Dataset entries
::::::::::
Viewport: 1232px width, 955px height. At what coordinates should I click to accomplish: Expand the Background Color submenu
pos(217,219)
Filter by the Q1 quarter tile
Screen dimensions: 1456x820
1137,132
::::::::::
The required answer is the complete data, repeated exactly.

Viewport: 1232px width, 955px height. At what coordinates should I click to accomplish: Expand the Background Color submenu
pos(217,219)
Filter by the Q1 quarter tile
Screen dimensions: 1456x820
1137,132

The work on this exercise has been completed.